Prompt =
Print each entry word for word.

Supplied data =

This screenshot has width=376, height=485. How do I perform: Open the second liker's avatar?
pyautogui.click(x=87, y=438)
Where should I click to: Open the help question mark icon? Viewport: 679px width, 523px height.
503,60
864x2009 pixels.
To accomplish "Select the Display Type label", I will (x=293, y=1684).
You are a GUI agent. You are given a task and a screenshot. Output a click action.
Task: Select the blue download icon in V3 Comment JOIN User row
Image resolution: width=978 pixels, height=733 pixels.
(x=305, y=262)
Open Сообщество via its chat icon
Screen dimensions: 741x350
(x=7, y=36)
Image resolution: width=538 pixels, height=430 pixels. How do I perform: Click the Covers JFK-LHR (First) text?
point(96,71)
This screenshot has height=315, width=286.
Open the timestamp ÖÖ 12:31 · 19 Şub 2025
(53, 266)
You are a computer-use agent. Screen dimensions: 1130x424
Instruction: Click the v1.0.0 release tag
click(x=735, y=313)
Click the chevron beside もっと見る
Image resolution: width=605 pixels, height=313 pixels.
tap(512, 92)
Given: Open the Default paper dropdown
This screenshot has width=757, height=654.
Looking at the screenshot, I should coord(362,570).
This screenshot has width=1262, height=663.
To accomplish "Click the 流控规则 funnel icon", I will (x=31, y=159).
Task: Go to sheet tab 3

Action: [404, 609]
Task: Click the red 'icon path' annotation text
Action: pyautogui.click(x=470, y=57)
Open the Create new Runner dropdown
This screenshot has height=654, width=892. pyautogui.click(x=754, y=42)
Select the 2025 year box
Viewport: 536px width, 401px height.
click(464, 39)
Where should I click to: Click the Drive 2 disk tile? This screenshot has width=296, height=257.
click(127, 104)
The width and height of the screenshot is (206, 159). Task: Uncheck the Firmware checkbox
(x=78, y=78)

Solution for this problem =
This screenshot has width=376, height=485. How do I perform: Open the second liker's avatar?
pyautogui.click(x=87, y=438)
Where should I click to: Open the help question mark icon? Viewport: 679px width, 523px height.
503,60
864x2009 pixels.
To accomplish "Select the Display Type label", I will (x=293, y=1684).
You are a GUI agent. You are given a task and a screenshot. Output a click action.
Task: Select the blue download icon in V3 Comment JOIN User row
Image resolution: width=978 pixels, height=733 pixels.
(x=305, y=262)
Open Сообщество via its chat icon
Screen dimensions: 741x350
(x=7, y=36)
Image resolution: width=538 pixels, height=430 pixels. How do I perform: Click the Covers JFK-LHR (First) text?
point(96,71)
This screenshot has height=315, width=286.
Open the timestamp ÖÖ 12:31 · 19 Şub 2025
(53, 266)
You are a computer-use agent. Screen dimensions: 1130x424
Instruction: Click the v1.0.0 release tag
click(x=735, y=313)
Click the chevron beside もっと見る
Image resolution: width=605 pixels, height=313 pixels.
tap(512, 92)
Given: Open the Default paper dropdown
This screenshot has width=757, height=654.
Looking at the screenshot, I should coord(362,570).
This screenshot has width=1262, height=663.
To accomplish "Click the 流控规则 funnel icon", I will (x=31, y=159).
Task: Go to sheet tab 3

Action: [404, 609]
Task: Click the red 'icon path' annotation text
Action: pyautogui.click(x=470, y=57)
Open the Create new Runner dropdown
This screenshot has height=654, width=892. pyautogui.click(x=754, y=42)
Select the 2025 year box
Viewport: 536px width, 401px height.
click(464, 39)
Where should I click to: Click the Drive 2 disk tile? This screenshot has width=296, height=257.
click(127, 104)
The width and height of the screenshot is (206, 159). Task: Uncheck the Firmware checkbox
(x=78, y=78)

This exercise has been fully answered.